New Hampshire scored a significant victory in the mission to close the access to justice gap with the passage of a new pilot program – one of the first of its kind in the country – allowing paraprofessionals to represent clients in court in certain cases. New Hampshire Legal Assistance led legislative efforts on the pilot program’s adoption.
“There is less than one civil legal aid attorney for every 10,000 people with low income in New Hampshire. We have to find new ways of getting civil legal services to people who need them,” said NHLA Executive Director Sarah Mattson Dustin. “Expanding the work that paraprofessionals do is going to be a big part of the solution.”
“This pilot, this experiment, will be one of the most meaningful steps that our state will have taken to address the access to justice issue,” said New Hampshire Supreme Court Chief Justice Gordon MacDonald. “Fewer of our fellow citizens will be there standing alone on a very important day in their life.”
Mattson Dustin and MacDonald both testified in favor of the program in front of the state legislature. Also involved in bringing the program to fruition was Ned Gordon, a retired judge and now a state representative from Bristol who sponsored the bill authorizing the program’s creation.
“As a judge in the Family Division, I frequently saw people unrepresented who unfortunately were not well-served by the system,” he said. “It seemed to me that we need to provide legal services to people who have a great need, particularly where there’s children involved, because it can have an enormous impact on their lives as well.”
The pilot program took effect January 1, 2023. It authorizes paraprofessionals to represent clients in court in certain housing, domestic violence, stalking, and family law cases in the Family and District Divisions for Manchester, Franklin, and Berlin.
The program is available to clients who earn up to 300% of the federal poverty level ($40,770 for a one-person household, $54,930 for a two-person household). Participating paraprofessionals must hold either a bachelor’s degree in any field or an associate’s degree in a law-related field, as well as at least two years of work experience in a law-related setting. They must also work under the supervision of an active attorney.

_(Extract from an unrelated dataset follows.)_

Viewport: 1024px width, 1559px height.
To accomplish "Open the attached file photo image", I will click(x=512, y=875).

Erin Jasina, a paraprofessional with NHLA and the director of NHLA’s Domestic Violence Advocacy Project, handled the first case under the program – a final protective order hearing in a Family Division court – in January.

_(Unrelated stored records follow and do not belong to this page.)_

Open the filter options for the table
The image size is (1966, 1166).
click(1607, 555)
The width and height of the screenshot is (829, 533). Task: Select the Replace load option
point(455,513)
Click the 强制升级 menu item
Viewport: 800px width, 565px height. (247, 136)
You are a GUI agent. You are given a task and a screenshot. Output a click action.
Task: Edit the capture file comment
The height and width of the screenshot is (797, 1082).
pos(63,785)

Jasina’s client reported feeling validated and grateful to have an advocate beside her during the hearing. Afterward, the judge invited Jasina to her chamber, and praised her performance.
“She said I did a wonderful job and that she thought this pilot project will help a lot of people in New Hampshire,” said Jasina. “It’s amazing to have judicial support for this project. And I have already had people at trainings with the NH Women’s Bar Association and the NH Paralegal Association asking how they can help out. We want paraprofessionals to feel empowered to do this work, and it’s encouraging to have lawyers supporting us and wanting to see us succeed.”
The next steps of the pilot program hopefully include expanding services offered statewide.
“I give lots of credit to the staff of NHLA for initiating efforts in the program,” Gordon said.
“I am hoping as time passes, people see that it can be successful and more people will agree to participate.”